I’m struggling through adoption anger right now. My issue is predominantly around being unable to articulate why I’m so angry.
I’ve been seeing little things that set me off. The most recent was a blog of moms who are angry a birthmother chose to parent her child. Really? Angry that someone who had been moving in sync with a life, attached, inside for 40 weeks had second, third, 500th thoughts?
My anger is fragmented around things like my own situation and how I can’t define my own opinions about whether or not being raised around or by those with my DNA would have mattered. Perhaps that’s it. I no longer know how I feel about nature versus nurture and walk back and forth all the time. The idea of adding to our family not just the modernized old fashioned way, but through adoption is no longer a romantic notion- its one full of research showing how many adoption agencies pray on unsure mothers and use social class as a wedge of coercion.

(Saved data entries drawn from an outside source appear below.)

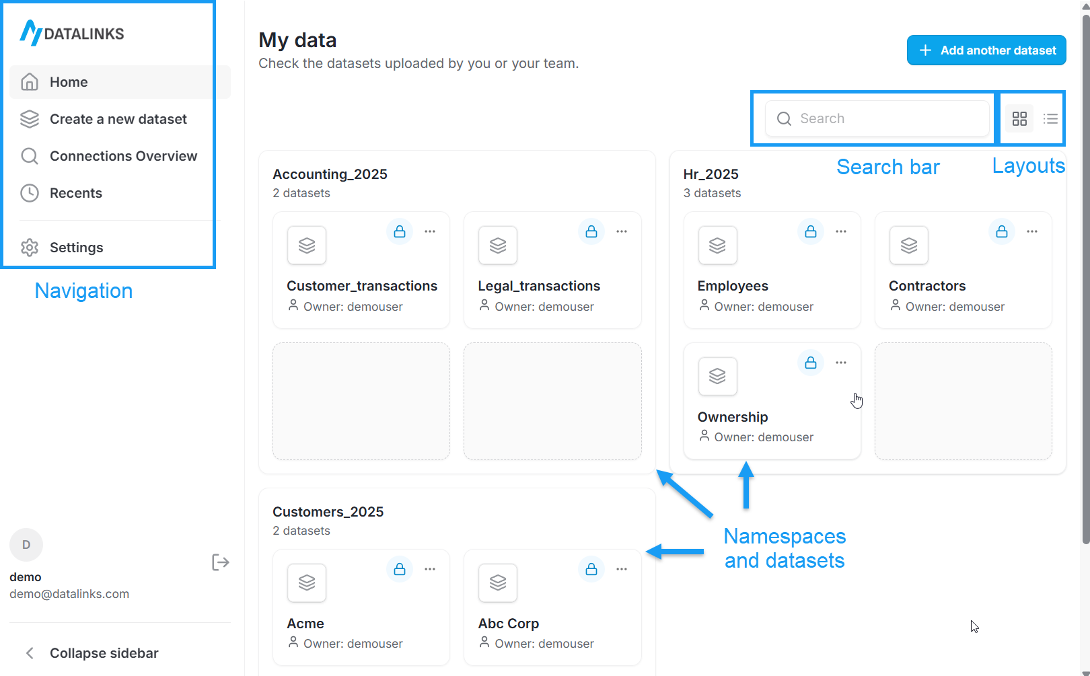The image size is (1090, 676).
Task: Click the Ownership dataset stack icon
Action: click(717, 377)
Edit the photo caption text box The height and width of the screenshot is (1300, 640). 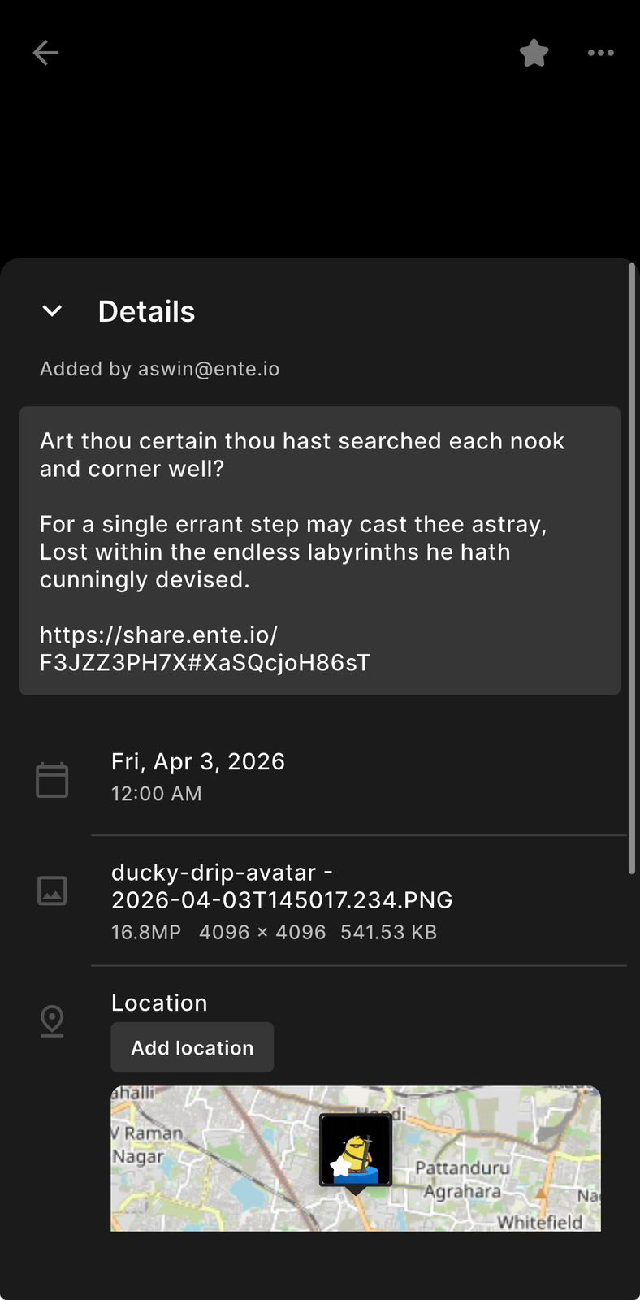[320, 551]
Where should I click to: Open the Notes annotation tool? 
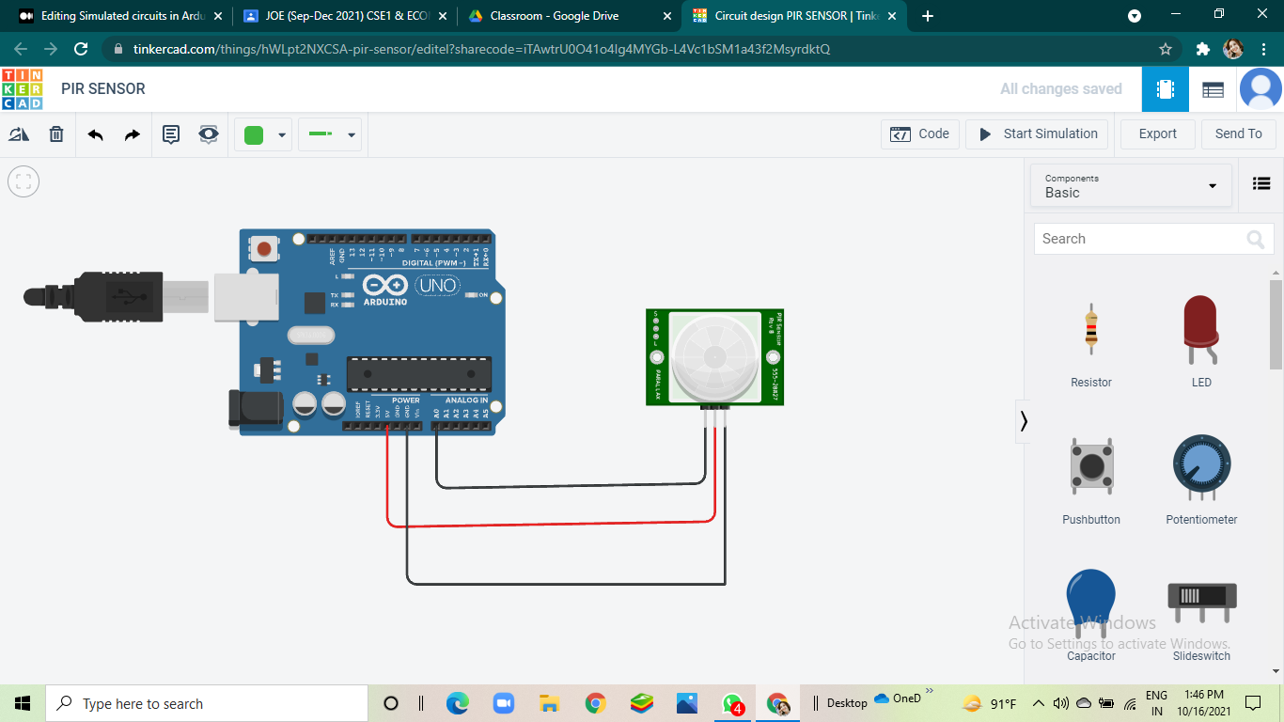pos(170,133)
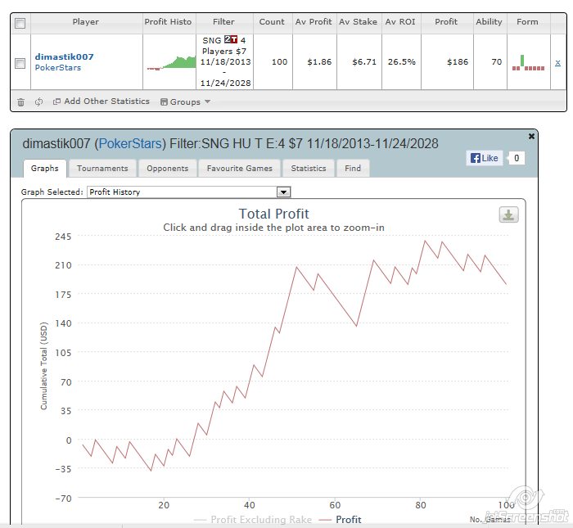Click the Form bar chart icon

tap(528, 62)
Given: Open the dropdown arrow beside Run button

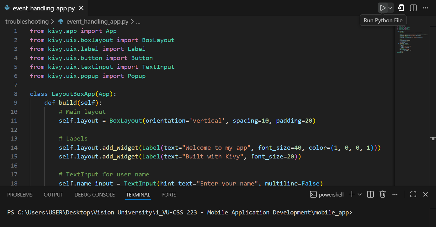Looking at the screenshot, I should point(390,8).
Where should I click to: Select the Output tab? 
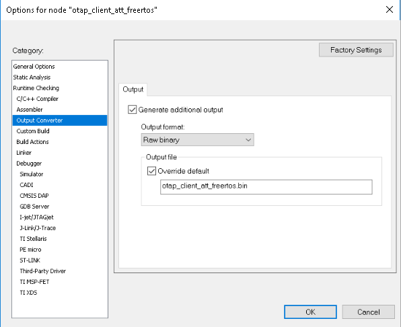tap(133, 89)
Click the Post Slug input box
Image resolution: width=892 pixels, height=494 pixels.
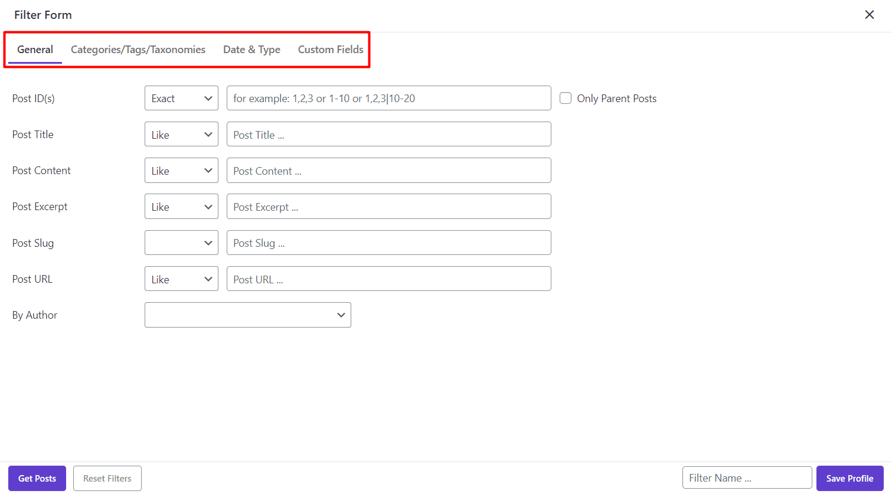(x=388, y=243)
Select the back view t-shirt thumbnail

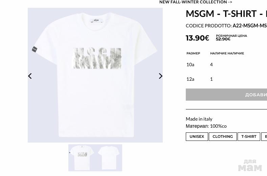pyautogui.click(x=109, y=158)
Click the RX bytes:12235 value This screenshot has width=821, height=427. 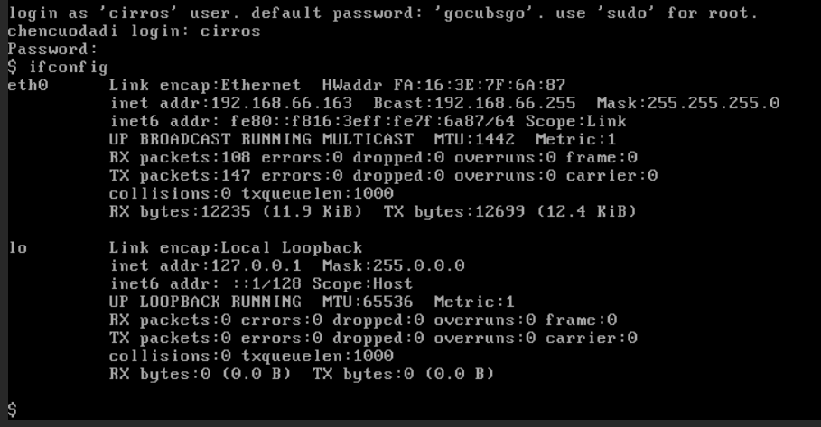click(180, 212)
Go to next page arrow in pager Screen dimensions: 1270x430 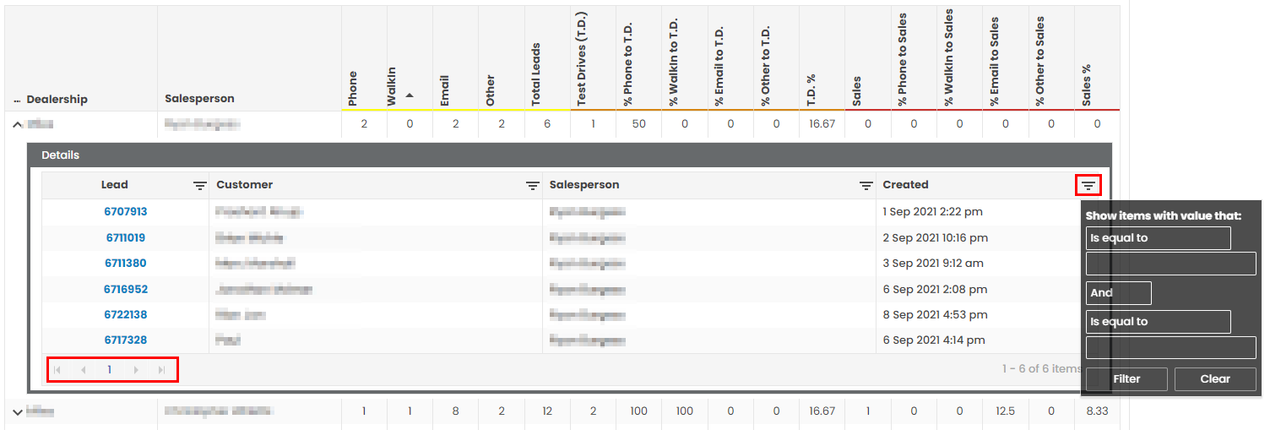click(x=136, y=370)
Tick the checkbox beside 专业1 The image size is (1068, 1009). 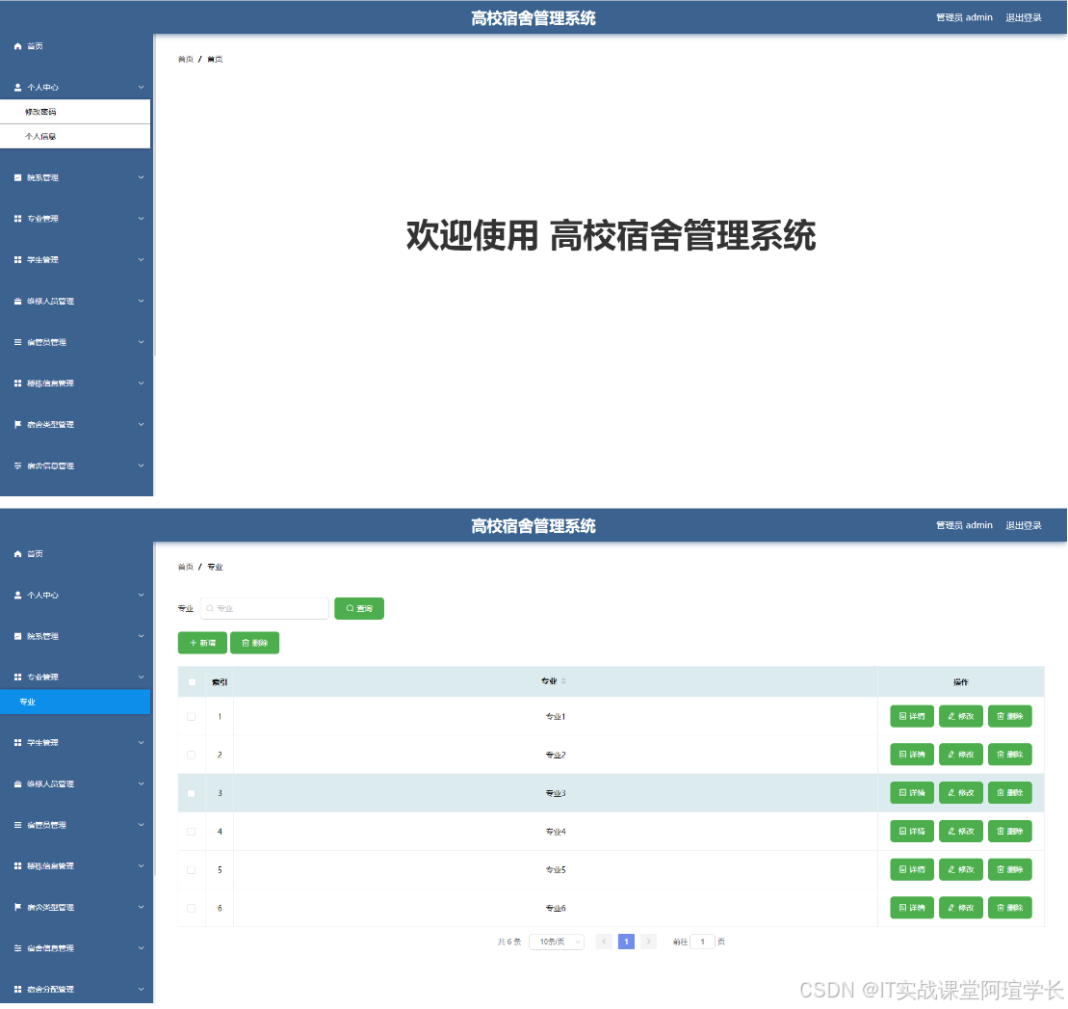click(x=191, y=716)
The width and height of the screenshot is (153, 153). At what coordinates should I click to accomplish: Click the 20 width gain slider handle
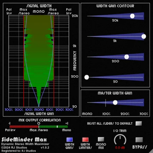point(87,77)
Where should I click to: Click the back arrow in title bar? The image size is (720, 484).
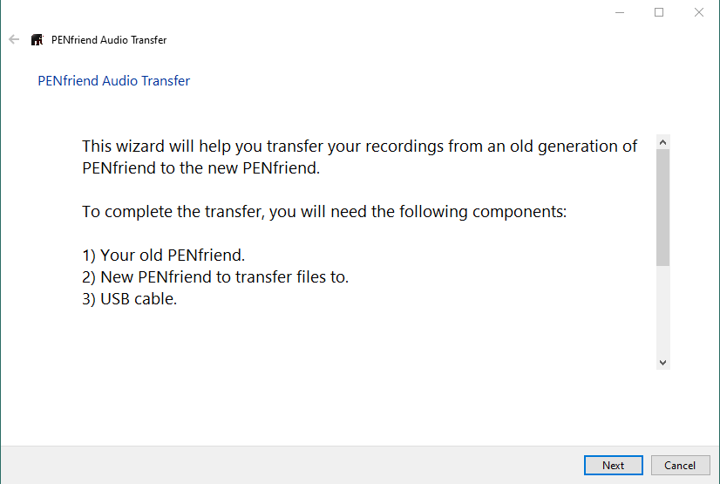coord(14,39)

I want my black and white feelings back. I want to be able to sympathize with blogs of mothers who after years of infertility are going the adoption route. I want to be able to leave supportive comments as they struggle with the process. I want to be excited when I get a call from my wife excitedly sharing that a friend of hers knows of an agency actively placing with lesbian couples. I want to stop hearing my mother say “you would have been aborted”, every time I think of home. I want to stop hearing my mother say “he’s cute, but not as cute as his cousin”, because my son doesn’t look like her family.
Someone please tell me the murkiness and echoes go away.